Итак, позиция исследователя — научная позиция — может рассматриваться как распространение моральной позиции на все явления, попадающие в сферу исследова­ния.

Общее во всем, о чем было сказано, представляет тре­бование объективности, требование стремиться найти ис­тину и безусловно считаться с ней, ибо истина и есть выражение того, что имеет место независимо от человека и с чем человек должен поэтому считаться как с данным. Стремление найти истину, и безусловно считаться с ней необходимым образом, входит в мораль, без этого мораль окажется бессильной, когда человек не может делать, что считает должным, и противоречащей сама себе, когда результат действий человека не тот, какой он бы считал должным.

Поэтому нравственность можно кратко определить как органическое соединение трех компонентов: человечности, ответственности и преданности истине.

Но мы не можем здесь рассматривать все эти три элемента, — сосредоточимся на последнем. Наши выводы привели к тому, что первый элемент сплошь и рядом неосуществим без этого третьего, так же как без него ответственность лишается настоящего содержания, сво­дясь, может быть, к одним терзаниям совести по поводу ошибок и невольных злодеяний.

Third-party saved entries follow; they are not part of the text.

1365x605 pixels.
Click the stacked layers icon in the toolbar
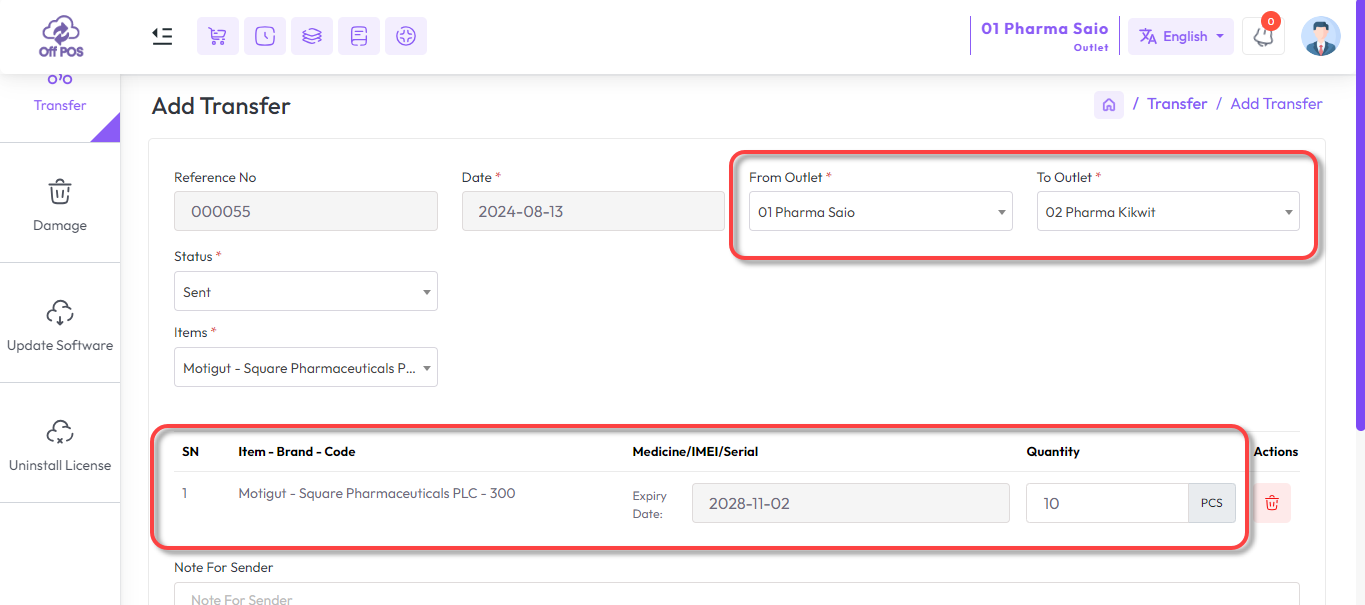(311, 35)
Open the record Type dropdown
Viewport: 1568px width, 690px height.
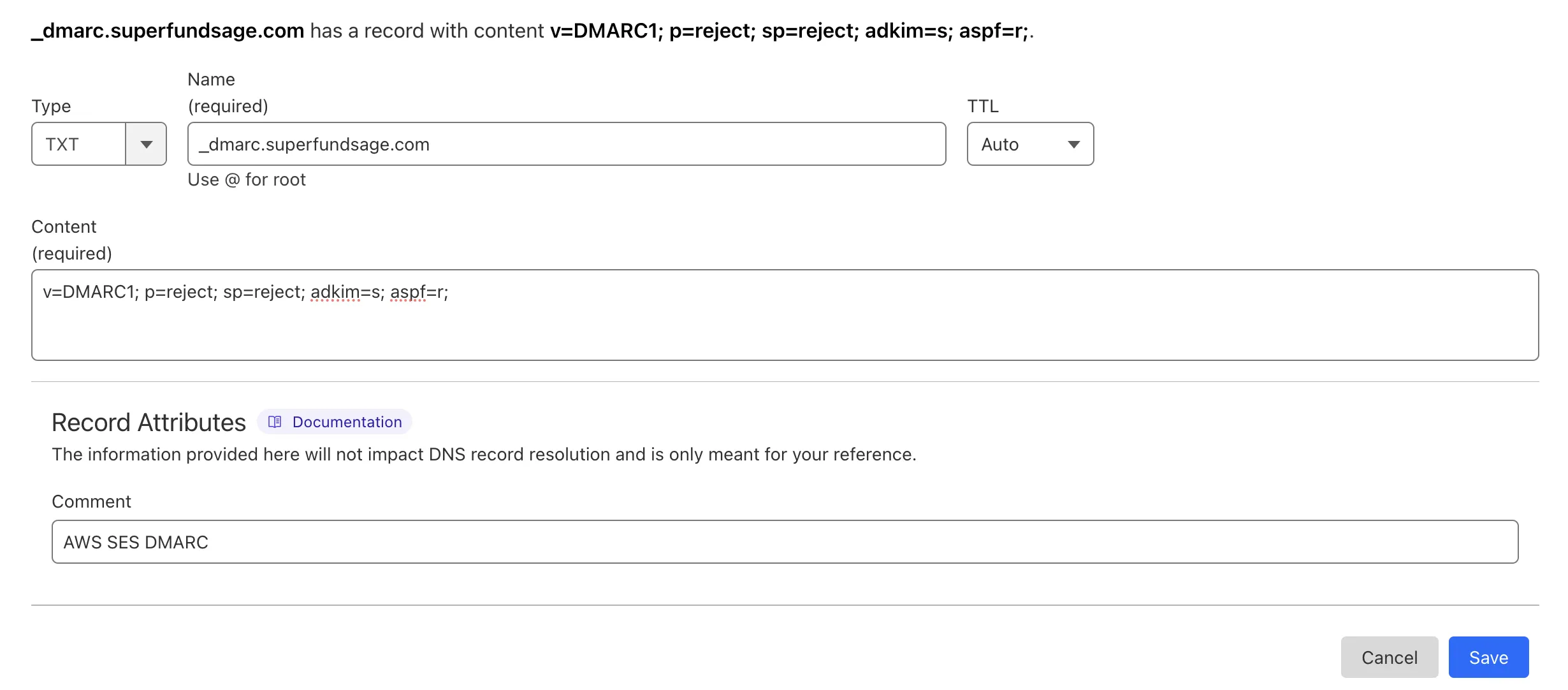pyautogui.click(x=99, y=144)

Нравственное значение стремления к истине и пре­данности ей этим еще далеко не исчерпывается. Привер­женность к истине как к тому, что не зависит от челове­ка, дает основание к серьезному общению, к согласо­ванию мнений и позиций. Рассел писал: «В сумбуре сталкивающихся фанатизмов одной из немногих объеди­няющих сил является научная приверженность к истине, под которой я понимаю привычку основывать свои убе­ждения на наблюдениях и выводах, настолько неличных и настолько освобожденных от местных предрассудков и предубеждений темперамента, насколько это возможно для человеческого существа» (Russell В. A history of western philosophy. N. Y., 1945. P. 836.).

Точно так же приверженность к истине не дает че­ловеку слишком возомнить о себе и о своих возможно­стях, ибо понимание истины ставит перед ним то, что не зависит от него, что он преступить не может. «Понятие истины как чего-то, основанного на фактах, в значитель­ной степени лежащих вне человеческого контроля, было одним из способов, каким философия до сих пор вклю­чала необходимый элемент скромности. Когда это ограничение гордыни снято, совершается еще один шаг по пути к определенному виду безумия — к упоению вла­стью» (Ibid. P. 828).

Достоевский устами своего героя сказал, что, если бога нет, все становится дозволенным. Он ошибался: если бога нет, то все же остается истина и не все становится возможным. Поиск и принятие истины налагают на чело­века ограничение скромности, не дающее ему слишком выдвинуть свое Я.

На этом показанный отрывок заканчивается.